Robert Becker, MSc, Dip N, RMN, RGN Cert Ed (Fe), FETC (C&G 730), is senior lecturer in palliative care, Staffordshire University and Severn Hospice, Shropshire.
I have never encountered death before – how do I behave and what are the priorities in care?
Being at the bedside of someone who is dying can have a profound impact on nurses and can shape professional values, attitudes and beliefs for the future.
The supporting principles are:
- Patient and family participation where possible;
- Adopt a holistic and collaborative multidisciplinary approach;
- Use of appropriate medications tailored to each person given regularly to relieve and prevent symptoms;
- Continued regular review of all care over the 24-hour period;
- Access and early referral to specialist services for patient and family support if needed.
- SUPPORT: Tell staff that this is your first experience and ask for help;
- SENSITIVE: Be aware that this is a unique occasion and you may feel vulnerable;
- TALK: Find a trusted person or mentor to talk to about the experience. This is important so that good practice can be valued and potential issues addressed;
- TIME: Allow time to reflect on the significance of this event and how it has shaped practice.
I don’t know what to say to patients and relatives when they ask sensitive questions – how should I deal with this?
There are no easy answers to life’s most difficult questions, but in a palliative care context there are some useful techniques that can help.
The supporting principles are:
- Encourage the expression of fears, doubts and questions;
- Use skills of active listening and empathy to communicate understanding;
- Try not to shy away from appropriate physical touch and reassurance;
- Learn to respect a silence and do not always feel the need to fill it;
- Avoid giving more information than the patient asks for;
- When asked a direct question, eventually it must be answered directly. Avoidance will create mistrust and suspicion;
- Do not expect to have all the answers; often there are none to profound questions
Questions that may help facilitate a conversation:
- Would you like to talk?
- In the time that’s left, what is important to you?

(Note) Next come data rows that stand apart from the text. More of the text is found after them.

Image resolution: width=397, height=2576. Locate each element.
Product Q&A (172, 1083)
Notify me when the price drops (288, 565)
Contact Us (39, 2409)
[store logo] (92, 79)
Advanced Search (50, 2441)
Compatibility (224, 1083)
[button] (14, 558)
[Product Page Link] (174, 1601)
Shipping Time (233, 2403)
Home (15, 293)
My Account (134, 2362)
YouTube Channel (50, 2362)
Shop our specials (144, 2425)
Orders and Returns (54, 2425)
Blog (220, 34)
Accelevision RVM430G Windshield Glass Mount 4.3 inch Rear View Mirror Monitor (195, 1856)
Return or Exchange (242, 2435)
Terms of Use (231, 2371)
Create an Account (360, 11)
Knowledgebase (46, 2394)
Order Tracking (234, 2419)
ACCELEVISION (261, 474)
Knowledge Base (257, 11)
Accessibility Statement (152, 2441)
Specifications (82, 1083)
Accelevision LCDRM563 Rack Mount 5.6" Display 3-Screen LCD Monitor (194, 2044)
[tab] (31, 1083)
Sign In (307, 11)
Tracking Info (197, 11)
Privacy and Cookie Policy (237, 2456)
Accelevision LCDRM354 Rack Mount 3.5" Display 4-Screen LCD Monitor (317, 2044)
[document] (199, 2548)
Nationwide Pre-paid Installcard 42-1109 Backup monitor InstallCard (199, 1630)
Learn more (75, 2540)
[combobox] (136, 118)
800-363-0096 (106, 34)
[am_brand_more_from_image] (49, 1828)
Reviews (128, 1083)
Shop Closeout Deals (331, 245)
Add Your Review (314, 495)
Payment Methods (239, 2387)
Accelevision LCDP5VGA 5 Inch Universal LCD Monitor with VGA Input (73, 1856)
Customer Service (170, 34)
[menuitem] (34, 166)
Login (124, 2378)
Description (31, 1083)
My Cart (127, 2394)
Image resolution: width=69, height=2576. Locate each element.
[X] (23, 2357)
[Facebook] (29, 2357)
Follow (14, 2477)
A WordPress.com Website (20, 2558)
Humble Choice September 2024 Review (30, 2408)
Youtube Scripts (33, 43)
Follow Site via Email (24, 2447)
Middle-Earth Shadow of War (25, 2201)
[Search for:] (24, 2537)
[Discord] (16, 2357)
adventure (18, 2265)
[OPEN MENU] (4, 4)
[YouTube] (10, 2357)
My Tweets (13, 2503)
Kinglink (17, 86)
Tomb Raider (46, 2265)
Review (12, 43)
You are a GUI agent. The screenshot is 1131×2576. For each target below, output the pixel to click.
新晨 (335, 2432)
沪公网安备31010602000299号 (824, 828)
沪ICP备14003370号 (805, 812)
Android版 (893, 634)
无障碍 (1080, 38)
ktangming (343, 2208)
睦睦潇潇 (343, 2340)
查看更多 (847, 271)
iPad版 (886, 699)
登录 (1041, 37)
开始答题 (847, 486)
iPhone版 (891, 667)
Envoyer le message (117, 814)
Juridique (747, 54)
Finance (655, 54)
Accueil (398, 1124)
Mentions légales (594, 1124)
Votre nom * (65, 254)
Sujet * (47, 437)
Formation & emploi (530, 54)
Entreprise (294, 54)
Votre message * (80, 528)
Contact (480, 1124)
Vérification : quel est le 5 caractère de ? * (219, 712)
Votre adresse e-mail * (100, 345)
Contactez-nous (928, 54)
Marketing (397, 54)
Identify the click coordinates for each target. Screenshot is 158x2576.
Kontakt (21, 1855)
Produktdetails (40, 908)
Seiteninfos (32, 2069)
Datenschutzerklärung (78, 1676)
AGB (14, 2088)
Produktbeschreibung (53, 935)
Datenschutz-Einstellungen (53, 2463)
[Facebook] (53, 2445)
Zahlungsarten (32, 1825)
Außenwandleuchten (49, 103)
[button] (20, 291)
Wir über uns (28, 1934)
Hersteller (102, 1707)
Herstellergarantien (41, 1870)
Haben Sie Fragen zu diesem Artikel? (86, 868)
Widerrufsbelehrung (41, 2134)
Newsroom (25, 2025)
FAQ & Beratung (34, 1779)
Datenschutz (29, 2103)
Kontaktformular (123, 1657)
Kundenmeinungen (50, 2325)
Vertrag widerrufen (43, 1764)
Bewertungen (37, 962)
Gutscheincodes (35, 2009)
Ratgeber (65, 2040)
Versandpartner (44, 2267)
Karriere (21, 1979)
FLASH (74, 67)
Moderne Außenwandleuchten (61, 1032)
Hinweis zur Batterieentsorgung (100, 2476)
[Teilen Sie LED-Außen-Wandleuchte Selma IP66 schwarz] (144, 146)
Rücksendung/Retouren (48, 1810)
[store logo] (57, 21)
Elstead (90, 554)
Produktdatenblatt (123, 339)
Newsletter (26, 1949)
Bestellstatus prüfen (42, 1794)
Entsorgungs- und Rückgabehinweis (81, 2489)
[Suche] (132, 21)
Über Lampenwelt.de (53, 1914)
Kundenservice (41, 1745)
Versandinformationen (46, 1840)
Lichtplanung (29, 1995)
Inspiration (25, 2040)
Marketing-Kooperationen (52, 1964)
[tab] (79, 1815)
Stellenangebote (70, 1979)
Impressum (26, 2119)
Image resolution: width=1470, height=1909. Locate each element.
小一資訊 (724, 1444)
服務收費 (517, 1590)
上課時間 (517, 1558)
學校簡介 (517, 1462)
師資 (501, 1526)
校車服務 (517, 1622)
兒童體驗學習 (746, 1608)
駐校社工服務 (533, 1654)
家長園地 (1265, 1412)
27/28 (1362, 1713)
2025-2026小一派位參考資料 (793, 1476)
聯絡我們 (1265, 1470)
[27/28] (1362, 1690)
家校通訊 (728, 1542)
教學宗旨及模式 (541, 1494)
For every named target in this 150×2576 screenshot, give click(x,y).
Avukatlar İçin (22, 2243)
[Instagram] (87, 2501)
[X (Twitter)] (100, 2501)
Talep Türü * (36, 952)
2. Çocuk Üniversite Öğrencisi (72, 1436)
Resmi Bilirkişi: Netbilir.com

- Is there anything I can say/do to help?
- How do you feel now you have had a chance to speak to the doctor?
- What do you really enjoy?
- Seek further information before responding to the question;
- Clarify the exact meaning of what is being asked;
- Decide on the best response;
- Invite questions;
- Check that the person has understood your response;
- Arrange for further information if necessary, from other members of the team.
What can I do when relatives request that their family member not be told a life-limiting diagnosis?
The collusion scenario is never easy to handle and there are several key questions that nurses need to ask:
- What does the patient know already?
- Does the patient want to know any more information?
- Does the patient need to know?
- Has the patient been given these choices?
- Would they like someone from their family to be with them?
- Have they worked it out already?
- Clause 3.1 of the NMC code of professional conduct (2004) clearly states that all patients and clients have a right to accurate, truthful information about their condition.
- The patient has primacy in law. A mentally competent patient has the right to determine who shall be informed about his or her medical condition. All rights of friends or family are subsidiary. If a patient decides not to share information, it cannot be countermanded at the family’s request.
Some of the staff I work with find it hard to relinquish life-preserving treatment even when it is clear the patient is dying. What can I do to help remedy this situation?
This area is one of the major challenges for nursing in non-specialist environments.
Supportive principles are:
- Clearly identify with the team that the person is near the end of their life and gain agreement on a palliative approach, ideally in consultation with the patient and family;
- Remember the simple ethical principle of ‘non-maleficence’, that is, do the patient no harm. The NMC Code of Conduct (2004) makes this quite explicit in clause 1.4 regarding duty of care.
- Discuss the rationale for the current treatment regime to ensure all staff understand the care priorities;
- Talk with the patient to explore issues raised;
- Reassess the level of pain, symptom control or anxiety about their health status;
- Review the management plan regularly;
- Remember the focus is on quality of life.
The medical staff I work with will not prescribe enough analgesia for patients in chronic pain for fear of hastening their death. What can I do to help?
The good news is that much can be done to relieve or help patients cope with their pain and suffering and nurses play a vital role in assessing, planning, delivering and evaluating pain management.
The principles of good pain control include:
- Think holistically and observe patients carefully. Do not wait for them to tell you they are in pain;
- Assess pain meticulously and repeatedly using recognised tools. Look for the nature of the pain, the site and the duration;
- Communicate all pain-related findings to the team;
- Monitor the effectiveness of the pain-relieving measures and review at least every 24 hours until a stable regime is established;
- Use individually titrated, regular analgesia so that the pain does not return;
- Set realistic goals with patients;
- Analgesic drugs alone will not relieve all pain. Compassion, empathy, understanding and diversion are essential complementary measures.
Becker, R., Gamlin, R. (2004) Fundamental Aspects of Palliative Care Nursing. Salisbury: Quay Books.